What is needed
Could you give these data again with every "Image resolution" swapped for "Screenshot resolution" and nothing else changed?

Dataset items
================
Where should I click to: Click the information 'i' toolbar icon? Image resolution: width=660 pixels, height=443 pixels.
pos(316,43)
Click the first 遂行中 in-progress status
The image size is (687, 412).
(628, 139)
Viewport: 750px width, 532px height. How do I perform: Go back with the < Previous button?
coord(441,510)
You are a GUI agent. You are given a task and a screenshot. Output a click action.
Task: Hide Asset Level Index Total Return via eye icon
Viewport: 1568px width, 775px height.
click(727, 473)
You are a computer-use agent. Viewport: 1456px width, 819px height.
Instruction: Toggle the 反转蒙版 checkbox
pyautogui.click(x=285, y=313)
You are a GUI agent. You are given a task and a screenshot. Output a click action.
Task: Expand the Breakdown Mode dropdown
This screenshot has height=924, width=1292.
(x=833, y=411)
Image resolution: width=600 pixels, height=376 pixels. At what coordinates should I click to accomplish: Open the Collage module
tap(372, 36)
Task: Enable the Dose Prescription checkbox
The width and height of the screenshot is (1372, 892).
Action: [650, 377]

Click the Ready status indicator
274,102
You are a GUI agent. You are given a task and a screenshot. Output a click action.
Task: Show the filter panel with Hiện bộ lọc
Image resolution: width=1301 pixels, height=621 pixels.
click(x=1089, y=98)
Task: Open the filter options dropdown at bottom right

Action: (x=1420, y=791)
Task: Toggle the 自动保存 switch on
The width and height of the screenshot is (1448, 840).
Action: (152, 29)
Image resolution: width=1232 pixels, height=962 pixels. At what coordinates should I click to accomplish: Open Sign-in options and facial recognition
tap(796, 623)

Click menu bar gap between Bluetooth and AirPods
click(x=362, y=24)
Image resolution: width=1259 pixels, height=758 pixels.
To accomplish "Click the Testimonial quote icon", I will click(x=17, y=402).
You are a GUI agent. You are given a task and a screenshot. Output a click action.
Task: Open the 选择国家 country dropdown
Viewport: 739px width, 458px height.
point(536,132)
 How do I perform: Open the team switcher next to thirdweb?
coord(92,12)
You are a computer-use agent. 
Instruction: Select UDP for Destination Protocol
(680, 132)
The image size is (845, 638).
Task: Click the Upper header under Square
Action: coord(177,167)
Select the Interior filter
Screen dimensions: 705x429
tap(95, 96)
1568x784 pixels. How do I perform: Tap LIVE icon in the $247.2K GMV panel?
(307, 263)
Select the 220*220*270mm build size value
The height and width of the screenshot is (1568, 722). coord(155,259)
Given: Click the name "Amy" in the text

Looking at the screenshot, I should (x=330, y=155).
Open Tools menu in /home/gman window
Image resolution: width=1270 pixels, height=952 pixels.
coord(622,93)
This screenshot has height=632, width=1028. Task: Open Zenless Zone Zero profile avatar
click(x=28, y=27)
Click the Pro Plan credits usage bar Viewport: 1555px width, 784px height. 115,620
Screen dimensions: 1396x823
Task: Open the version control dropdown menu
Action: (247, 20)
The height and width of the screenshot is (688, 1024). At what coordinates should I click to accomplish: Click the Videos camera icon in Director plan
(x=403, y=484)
================
Complete output
Where should I click to: Click the information 'i' toolbar icon? Screenshot resolution: width=660 pixels, height=443 pixels.
pos(316,43)
Click the first 遂行中 in-progress status
The image size is (687, 412).
(628, 139)
Viewport: 750px width, 532px height. How do I perform: Go back with the < Previous button?
coord(441,510)
You are a GUI agent. You are given a task and a screenshot. Output a click action.
Task: Hide Asset Level Index Total Return via eye icon
Viewport: 1568px width, 775px height.
click(727, 473)
You are a computer-use agent. Viewport: 1456px width, 819px height.
Instruction: Toggle the 反转蒙版 checkbox
pyautogui.click(x=285, y=313)
You are a GUI agent. You are given a task and a screenshot. Output a click action.
Task: Expand the Breakdown Mode dropdown
This screenshot has height=924, width=1292.
(x=833, y=411)
Screenshot resolution: width=600 pixels, height=376 pixels. At what coordinates should I click to accomplish: Open the Collage module
tap(372, 36)
Task: Enable the Dose Prescription checkbox
The width and height of the screenshot is (1372, 892).
Action: [650, 377]

Click the Ready status indicator
274,102
You are a GUI agent. You are given a task and a screenshot. Output a click action.
Task: Show the filter panel with Hiện bộ lọc
Screenshot resolution: width=1301 pixels, height=621 pixels.
click(x=1089, y=98)
Task: Open the filter options dropdown at bottom right

Action: (x=1420, y=791)
Task: Toggle the 自动保存 switch on
The width and height of the screenshot is (1448, 840).
Action: (152, 29)
Screenshot resolution: width=1232 pixels, height=962 pixels. At what coordinates should I click to accomplish: Open Sign-in options and facial recognition
tap(796, 623)

Click menu bar gap between Bluetooth and AirPods
click(x=362, y=24)
Screenshot resolution: width=1259 pixels, height=758 pixels.
To accomplish "Click the Testimonial quote icon", I will click(x=17, y=402).
You are a GUI agent. You are given a task and a screenshot. Output a click action.
Task: Open the 选择国家 country dropdown
Viewport: 739px width, 458px height.
point(536,132)
 How do I perform: Open the team switcher next to thirdweb?
coord(92,12)
You are a computer-use agent. 
Instruction: Select UDP for Destination Protocol
(680, 132)
The image size is (845, 638).
Task: Click the Upper header under Square
Action: coord(177,167)
Select the Interior filter
Screen dimensions: 705x429
tap(95, 96)
1568x784 pixels. How do I perform: Tap LIVE icon in the $247.2K GMV panel?
(307, 263)
Select the 220*220*270mm build size value
The height and width of the screenshot is (1568, 722). coord(155,259)
Given: Click the name "Amy" in the text

Looking at the screenshot, I should (x=330, y=155).
Open Tools menu in /home/gman window
Screenshot resolution: width=1270 pixels, height=952 pixels.
coord(622,93)
This screenshot has height=632, width=1028. Task: Open Zenless Zone Zero profile avatar
click(x=28, y=27)
Click the Pro Plan credits usage bar Viewport: 1555px width, 784px height. 115,620
Screen dimensions: 1396x823
Task: Open the version control dropdown menu
Action: (247, 20)
The height and width of the screenshot is (688, 1024). At what coordinates should I click to accomplish: Click the Videos camera icon in Director plan
(x=403, y=484)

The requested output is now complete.